WORK TO COMPLETE: Copy the material below verbatim, starting at the line containing "The height and width of the screenshot is (640, 1024)." and ending at the end of the material.
•••
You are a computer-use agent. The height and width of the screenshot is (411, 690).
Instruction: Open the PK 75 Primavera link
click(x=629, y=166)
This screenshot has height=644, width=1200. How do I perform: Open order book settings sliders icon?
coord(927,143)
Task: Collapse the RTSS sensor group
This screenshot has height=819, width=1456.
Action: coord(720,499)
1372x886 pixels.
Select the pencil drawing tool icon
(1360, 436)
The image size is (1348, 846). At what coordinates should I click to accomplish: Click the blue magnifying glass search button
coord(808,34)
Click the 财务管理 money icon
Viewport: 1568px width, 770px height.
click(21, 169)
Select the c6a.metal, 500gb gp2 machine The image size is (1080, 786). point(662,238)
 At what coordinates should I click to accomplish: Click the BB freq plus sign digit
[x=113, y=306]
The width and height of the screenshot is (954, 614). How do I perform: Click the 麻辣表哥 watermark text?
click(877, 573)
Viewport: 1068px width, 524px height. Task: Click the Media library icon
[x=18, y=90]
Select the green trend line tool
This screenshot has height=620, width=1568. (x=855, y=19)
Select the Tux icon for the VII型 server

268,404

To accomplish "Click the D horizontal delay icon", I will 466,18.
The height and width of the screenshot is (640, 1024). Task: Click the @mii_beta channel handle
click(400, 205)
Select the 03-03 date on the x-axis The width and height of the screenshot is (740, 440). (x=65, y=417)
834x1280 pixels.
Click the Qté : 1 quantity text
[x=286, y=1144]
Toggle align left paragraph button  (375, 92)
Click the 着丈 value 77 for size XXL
•••
SOLVED EXERCISE:
The height and width of the screenshot is (640, 1024). Task: Click the @mii_beta channel handle
click(400, 205)
Select the 03-03 date on the x-axis The width and height of the screenshot is (740, 440). (x=65, y=417)
834x1280 pixels.
Click the Qté : 1 quantity text
[x=286, y=1144]
Toggle align left paragraph button  (375, 92)
Click the 着丈 value 77 for size XXL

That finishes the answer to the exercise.